The car smelled of stale niceness. Or did it? He could see his parents-in-law, both engineers, both extremely nice people, sitting up front. His father-in-law, reasonable, sane, reddish-brown hair gone a steely grey, was driving. His mother-in-law, reasonable, sane, dark blond hair still kept blond with the help of various lotions and dyes, was leafing through a sales catalogue. They obviously could not smell the stale niceness that pervaded the car. Syed wished he could lower the windows, or get out for a quick breath. But it was drizzling outside, and cold. It would be strange if he lowered the window. It wouldn’t sound nice if he said he wanted to get out and breathe. He had been conscripted into niceness by his decision to move to this country, his decision to marry here.

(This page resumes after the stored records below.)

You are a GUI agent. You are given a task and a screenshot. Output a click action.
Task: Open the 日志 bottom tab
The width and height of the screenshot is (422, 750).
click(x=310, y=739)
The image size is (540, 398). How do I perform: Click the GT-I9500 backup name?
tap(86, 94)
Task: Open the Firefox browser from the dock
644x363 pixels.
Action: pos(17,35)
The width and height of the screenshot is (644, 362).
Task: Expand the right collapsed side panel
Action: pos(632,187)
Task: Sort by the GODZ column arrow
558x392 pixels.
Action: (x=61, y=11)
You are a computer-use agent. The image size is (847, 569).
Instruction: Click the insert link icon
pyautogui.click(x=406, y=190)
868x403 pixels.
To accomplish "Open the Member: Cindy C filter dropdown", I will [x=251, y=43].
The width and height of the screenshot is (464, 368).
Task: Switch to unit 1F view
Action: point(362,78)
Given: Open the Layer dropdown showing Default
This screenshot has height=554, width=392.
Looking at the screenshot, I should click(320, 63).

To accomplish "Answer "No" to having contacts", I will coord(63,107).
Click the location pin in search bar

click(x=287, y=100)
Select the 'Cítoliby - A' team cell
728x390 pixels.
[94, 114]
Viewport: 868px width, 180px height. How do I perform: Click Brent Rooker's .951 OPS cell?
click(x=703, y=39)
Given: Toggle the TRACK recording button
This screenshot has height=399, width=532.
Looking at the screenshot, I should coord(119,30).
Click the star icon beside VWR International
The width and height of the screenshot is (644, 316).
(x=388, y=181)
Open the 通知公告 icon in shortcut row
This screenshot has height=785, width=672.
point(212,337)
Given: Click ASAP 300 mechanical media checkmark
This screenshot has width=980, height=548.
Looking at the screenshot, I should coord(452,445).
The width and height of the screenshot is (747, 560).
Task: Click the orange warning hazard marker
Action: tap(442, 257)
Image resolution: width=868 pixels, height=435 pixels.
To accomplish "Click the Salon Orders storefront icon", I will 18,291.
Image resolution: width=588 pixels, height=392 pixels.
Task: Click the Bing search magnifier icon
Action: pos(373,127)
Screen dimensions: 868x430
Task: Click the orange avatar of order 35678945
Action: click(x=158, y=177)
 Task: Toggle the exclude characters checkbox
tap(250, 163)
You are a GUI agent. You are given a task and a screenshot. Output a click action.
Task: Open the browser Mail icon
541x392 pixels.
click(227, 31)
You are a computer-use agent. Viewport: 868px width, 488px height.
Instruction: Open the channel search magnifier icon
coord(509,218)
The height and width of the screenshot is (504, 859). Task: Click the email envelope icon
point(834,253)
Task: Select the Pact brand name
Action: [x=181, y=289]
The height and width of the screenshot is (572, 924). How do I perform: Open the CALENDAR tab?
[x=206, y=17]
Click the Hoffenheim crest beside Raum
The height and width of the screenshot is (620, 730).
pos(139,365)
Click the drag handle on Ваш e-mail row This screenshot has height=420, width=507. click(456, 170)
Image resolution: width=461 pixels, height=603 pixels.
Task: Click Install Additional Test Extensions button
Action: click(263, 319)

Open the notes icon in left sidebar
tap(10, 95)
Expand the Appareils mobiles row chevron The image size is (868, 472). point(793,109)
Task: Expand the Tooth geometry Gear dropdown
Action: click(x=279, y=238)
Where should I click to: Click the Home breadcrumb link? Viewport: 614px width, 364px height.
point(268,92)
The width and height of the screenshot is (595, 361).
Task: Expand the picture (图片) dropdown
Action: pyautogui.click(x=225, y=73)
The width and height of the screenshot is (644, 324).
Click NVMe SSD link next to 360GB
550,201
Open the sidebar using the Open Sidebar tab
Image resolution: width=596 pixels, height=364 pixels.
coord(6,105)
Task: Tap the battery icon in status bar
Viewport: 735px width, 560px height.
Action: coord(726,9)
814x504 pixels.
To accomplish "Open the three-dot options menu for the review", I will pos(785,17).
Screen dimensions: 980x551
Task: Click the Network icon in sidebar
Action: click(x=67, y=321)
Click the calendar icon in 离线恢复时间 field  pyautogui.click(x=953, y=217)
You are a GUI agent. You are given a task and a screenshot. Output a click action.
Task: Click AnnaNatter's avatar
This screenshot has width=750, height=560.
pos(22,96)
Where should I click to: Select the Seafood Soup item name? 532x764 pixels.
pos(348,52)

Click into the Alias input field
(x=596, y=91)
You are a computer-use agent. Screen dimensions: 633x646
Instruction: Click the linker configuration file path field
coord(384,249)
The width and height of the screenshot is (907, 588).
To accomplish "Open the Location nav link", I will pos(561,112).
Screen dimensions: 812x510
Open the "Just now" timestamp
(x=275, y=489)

He closed his eyes and imagined his wife cycling to meet them. She was returning from engineering college. Her parents, who lived in another town, were passing through this city and had invited them out for dinner. Dinner at six. That is another of the things Syed had to get used to in the initial months.
In his mind, he could see her cycling, wearing her smart brown raincoat, focussed – as always – on what she was doing. She had been less focussed when Syed had met her. She had not started studying engineering yet. She had spent a couple of years dabbling in the humanities, a relationship to time and degrees that Syed, coming from a country where careers were aborted by a single lost month, could only envy. At that time, Syed already had a career as a journalist in India. After initial hesitation, which had lasted for almost two years, he had quit his job and moved to this country. He had started off, like any other immigrant in West Europe, by doing odd jobs, mostly menial work which could be performed by those who did not speak the language. Having picked up the language, he had obtained a scholarship to do a PhD in Social Anthropology. But he was not so focussed on it. He felt he had drifted into something to which he was largely superfluous. This lifestyle, this car, this marriage, this orderly state of niceness all around him, his own inability to be rude.

They must have sms-ed or synchronised their watches. They had just parked the car and walked to the entrance of the restaurant when Karen, his wife, cycled up and joined them. The restaurant was in a dour, late-19th century building, grey and solid. It looked more like an office building than a restaurant. But it was, Syed knew, an expensive place, the sort of place frequented only by those who were in the know. Not a pizzeria or a kebab place or a McDonald’s.
Past the flanking columns of the door, engraved into half-pillars, there was suddenly a darkly red-carpeted, sumptuous world. There were rows of coats, overcoats and jackets. A low, diffuse light burned overhead. To the right was the door to the hall of the restaurant, up three small steps. It exuded warmth.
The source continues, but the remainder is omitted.